=== READING TEXT ===

Artur Mas says a Constitutional Court ruling against independence will not change his plans.

Artur Mas
Catalan regional president Artur Mas makes a speech in Barcelona, July 20 (CDC)

Catalonia has vowed to press ahead with its plan to break away from Spain even though the country’s Constitutional Court had ruled its independence agenda unlawful.

“Legally, it is clear that the Catalan parliament’s resolution is now annulled,” Artur Mas, the head of the regional government, admits.

But politically it is not, because the will of the parliament cannot be annulled.

Separatist parties formally vowed to create an independent republic in November after winning a majority of the seats in Catalonia’s legislature. Their plan is to declare independence within eighteen months.

No right

The parties got only 48 percent support in the election, however, and the central government in Madrid is adamant that the region — Spain’s richest — has no right to break away.

=== PROVIDED RECORDS ===

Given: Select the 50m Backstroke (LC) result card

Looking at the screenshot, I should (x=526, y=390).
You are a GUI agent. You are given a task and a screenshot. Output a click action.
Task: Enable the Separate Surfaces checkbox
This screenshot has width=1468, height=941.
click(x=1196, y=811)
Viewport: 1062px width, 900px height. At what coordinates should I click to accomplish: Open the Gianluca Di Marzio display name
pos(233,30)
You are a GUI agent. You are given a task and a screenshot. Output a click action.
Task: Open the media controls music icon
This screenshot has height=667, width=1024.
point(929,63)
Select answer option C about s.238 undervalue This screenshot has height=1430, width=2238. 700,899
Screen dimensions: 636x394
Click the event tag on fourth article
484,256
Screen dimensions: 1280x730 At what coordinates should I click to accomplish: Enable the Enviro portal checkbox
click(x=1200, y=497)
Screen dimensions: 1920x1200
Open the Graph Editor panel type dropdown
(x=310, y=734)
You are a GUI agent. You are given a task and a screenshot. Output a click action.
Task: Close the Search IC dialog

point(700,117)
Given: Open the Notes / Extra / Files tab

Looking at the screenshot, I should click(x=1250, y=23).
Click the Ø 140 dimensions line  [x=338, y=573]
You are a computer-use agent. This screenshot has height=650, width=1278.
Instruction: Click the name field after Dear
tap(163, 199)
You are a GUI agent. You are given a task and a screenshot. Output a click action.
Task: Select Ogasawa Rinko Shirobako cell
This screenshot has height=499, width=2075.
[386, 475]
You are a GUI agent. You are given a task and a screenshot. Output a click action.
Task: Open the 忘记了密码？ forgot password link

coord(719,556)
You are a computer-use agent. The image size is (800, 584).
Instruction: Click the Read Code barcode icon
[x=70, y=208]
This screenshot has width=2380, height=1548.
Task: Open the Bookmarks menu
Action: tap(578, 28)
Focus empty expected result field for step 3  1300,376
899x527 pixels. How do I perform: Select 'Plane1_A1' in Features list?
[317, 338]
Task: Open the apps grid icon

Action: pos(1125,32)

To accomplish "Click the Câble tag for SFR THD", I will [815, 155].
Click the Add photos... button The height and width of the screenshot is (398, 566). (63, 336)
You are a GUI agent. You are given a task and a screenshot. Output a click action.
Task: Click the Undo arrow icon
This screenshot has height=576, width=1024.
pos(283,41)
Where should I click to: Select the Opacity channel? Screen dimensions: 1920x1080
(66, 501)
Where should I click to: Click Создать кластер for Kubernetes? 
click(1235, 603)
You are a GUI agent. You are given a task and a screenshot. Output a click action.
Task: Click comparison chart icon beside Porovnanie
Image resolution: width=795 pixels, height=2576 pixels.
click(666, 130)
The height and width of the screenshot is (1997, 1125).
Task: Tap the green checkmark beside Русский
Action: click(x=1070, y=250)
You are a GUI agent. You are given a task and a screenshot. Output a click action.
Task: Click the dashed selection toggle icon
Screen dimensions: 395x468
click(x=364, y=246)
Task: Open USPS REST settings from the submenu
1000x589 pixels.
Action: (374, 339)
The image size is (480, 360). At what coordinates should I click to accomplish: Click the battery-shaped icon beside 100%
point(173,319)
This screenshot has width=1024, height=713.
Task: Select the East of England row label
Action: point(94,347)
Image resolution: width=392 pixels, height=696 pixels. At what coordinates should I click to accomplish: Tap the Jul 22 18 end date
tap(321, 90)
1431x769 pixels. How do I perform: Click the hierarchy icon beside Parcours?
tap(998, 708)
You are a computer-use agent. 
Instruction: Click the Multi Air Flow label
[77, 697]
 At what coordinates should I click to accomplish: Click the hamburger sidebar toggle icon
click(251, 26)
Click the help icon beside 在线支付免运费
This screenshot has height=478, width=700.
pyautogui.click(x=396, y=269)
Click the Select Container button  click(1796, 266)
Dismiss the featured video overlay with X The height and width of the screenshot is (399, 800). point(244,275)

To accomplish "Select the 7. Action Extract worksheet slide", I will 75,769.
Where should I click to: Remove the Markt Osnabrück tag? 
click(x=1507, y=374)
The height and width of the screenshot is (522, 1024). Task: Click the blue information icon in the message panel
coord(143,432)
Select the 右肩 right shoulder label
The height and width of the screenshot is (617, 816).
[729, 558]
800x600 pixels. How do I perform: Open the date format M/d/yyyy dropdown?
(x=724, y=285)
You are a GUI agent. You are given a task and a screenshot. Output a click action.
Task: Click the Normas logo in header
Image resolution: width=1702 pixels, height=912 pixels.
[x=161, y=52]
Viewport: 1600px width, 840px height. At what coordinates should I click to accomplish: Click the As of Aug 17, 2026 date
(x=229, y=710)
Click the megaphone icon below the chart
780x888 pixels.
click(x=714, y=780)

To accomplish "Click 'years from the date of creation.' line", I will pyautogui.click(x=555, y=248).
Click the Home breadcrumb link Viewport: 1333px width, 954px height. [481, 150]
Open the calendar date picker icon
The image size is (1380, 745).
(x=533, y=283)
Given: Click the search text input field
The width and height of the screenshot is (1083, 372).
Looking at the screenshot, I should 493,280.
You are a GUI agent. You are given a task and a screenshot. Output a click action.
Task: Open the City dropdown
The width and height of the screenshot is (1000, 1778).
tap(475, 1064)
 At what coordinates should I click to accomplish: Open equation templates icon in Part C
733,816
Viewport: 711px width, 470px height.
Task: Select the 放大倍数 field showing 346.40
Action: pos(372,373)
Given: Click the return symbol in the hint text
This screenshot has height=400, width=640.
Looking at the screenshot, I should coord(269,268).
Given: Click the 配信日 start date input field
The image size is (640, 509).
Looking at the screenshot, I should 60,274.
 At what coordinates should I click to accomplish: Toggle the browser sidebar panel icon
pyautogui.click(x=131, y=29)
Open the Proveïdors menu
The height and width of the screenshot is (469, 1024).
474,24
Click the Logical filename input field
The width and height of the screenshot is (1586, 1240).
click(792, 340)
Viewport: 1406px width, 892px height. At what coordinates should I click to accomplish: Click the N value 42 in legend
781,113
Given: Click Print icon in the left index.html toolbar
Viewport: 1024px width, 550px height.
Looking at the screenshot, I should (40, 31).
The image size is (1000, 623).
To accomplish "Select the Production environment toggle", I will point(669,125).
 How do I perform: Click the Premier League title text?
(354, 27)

===

> _WHAT TO DO_:
1) Using the article on Catalonia's independence plans, say whether each statement agrees with it: (a) Separatist parties won a majority of the seats in Catalonia's legislature. (b) The separatist parties won more than half of the vote in the election. (c) Artur Mas says the parliament's resolution still stands legally. For each, answer yes or no and quote the words from the article that decide it.
2) According to the article on Catalonia's independence plans, how does Catalonia rank in wealth among Spain's regions?
3) Continue the article on Catalonia's independence plans, starting after its final sentence.

> _EXERCISE RESPONSES_:
1)
(a) Yes: "after winning a majority of the seats in Catalonia’s legislature"
(b) No: "The parties got only 48 percent support in the election"
(c) No: "Legally, it is clear that the Catalan parliament’s resolution is now annulled"

2) It is Spain's richest region.

3)
“What is at stake here is the essence of our democracy, the respect for the sovereignty of the people and the unity of the nation,” said Prime Minister Mariano Rajoy last month.

His conservative People’s Party filed a suit against the Catalan independence law. The court was unusually quick to reach a decision and argued that the regional parliament “cannot set itself up as a source of legal and political legitimacy to the point of assuming the authority to violate the constitutional order.”

Autonomy statute

The same court earlier blocked an independence referendum and threw out most of Catalonia’s autonomy statute in 2010 in a suit that was also brought by Rajoy’s People’s Party.

At the time, just one in five Catalans wanted to secede from Spain. Now nearly one in two does.